Malgré la graphisme de sa pochette et l’intitulé de son titre, Djinn n’est pas un album surgi d’une région exotique mais tout simplement le disque d’un combo allemand, sis, plus précisément, dans le région de Leizpig.

Évidemment qu’il y a eu de la grande musique kraut, elle est surtout associée au rock des années 1970, à la musique classique des 18e et 19e siècles, et plus récemment à sa scène techno, qui attire en fait des artistes du monde entier.

Lingua Nada s’est formé en 2015 après une courte existence sous le nom Goodbye Ally Airships, et ses médias sociaux indiquent qu’il compte trois membres permanents et neufanciens membres, ce qui fait imaginer un leader intransigeant, ambitieux et possiblement invivable. Et cette personne a tout l’air d’être Adam Lenox Jr., qui endosse à la fois les rôles de chanteur, guitariste, compositeur et réalisateur, et qui avait lui-même joué de tous les instruments sur l’unique enregistrement de Goodbye Ally Airships .

Lingua Nada case beaucoup d’idées, de styles et d’énergie dans des chansons généralement courtes, digestibles par leur brièveté, mais exigeantes par leurs coq-à-l’âne. À vouloir en mener aussi large, il arrive que ça déborde et éclabousse un peu, mais c’est l’envers de la médaille d’une voracité musicale très impressionnante.
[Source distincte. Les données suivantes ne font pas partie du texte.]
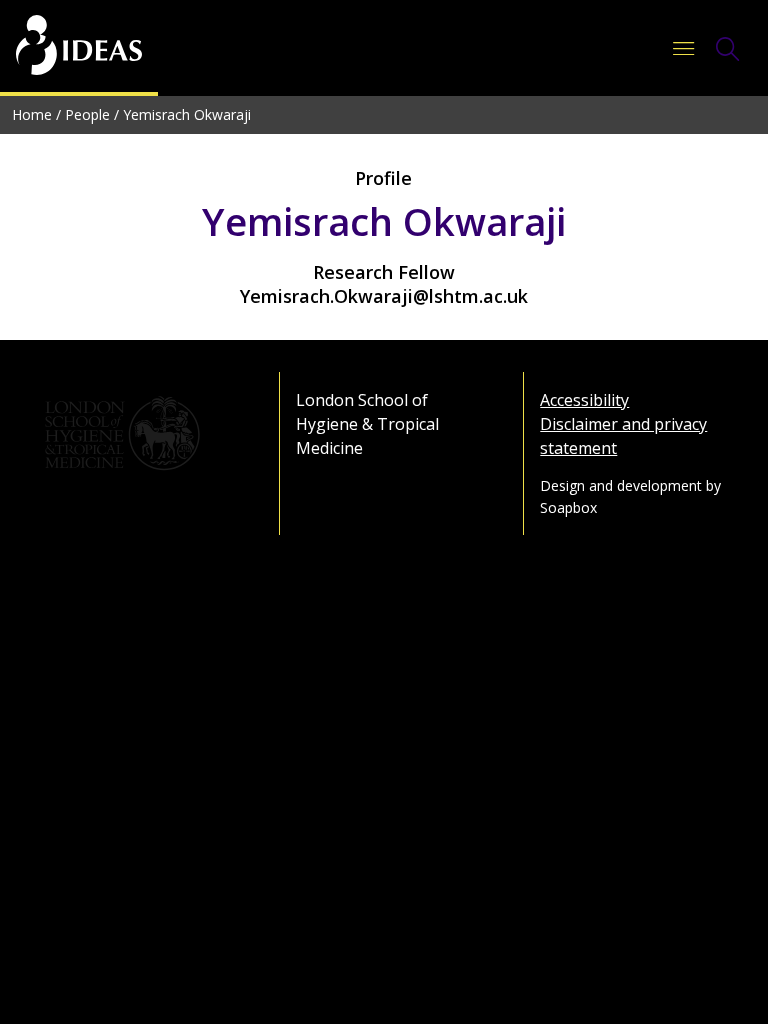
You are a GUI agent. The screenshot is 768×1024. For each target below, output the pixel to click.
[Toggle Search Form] (728, 49)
Il ne faut que quelques minutes en début d’album pour sauter subitement du jazz fusion au noise rock puis au R&B lo-fi et au space rock accrocheur.

C’est d’ailleurs ce côté accrocheur et enjoué qui sert d’unique fil conducteur ici: on sent que Lingua Nada se permet absolument tout, tant qu’il peut s’amuser avec d’une façon ou d’une autre, soit en l’exécutant avec brio, soit en y donnant une saveur personnelle et impertinente.

Musicalement, le tout manquera de cette cohésion qui rend la démarche encore un peu brouillonne et rien ne sera a uniformément captivant si ce ne sont les gros coups comme « Baraka », « Dweeb Weed » et la morceau-titre qui en sera la chanson-phare.

Mais il y a somme toute très peu à redire de cet album nettement plus évolué que les enregistrements précédents du groupe. À ce rythme, si la formation peut maintenir un peu de stabilité et avoir un peu de chance, le suivant, en parvenant à s’affranchir et à casser certains codes, sera, peut-être bien, à tout casser.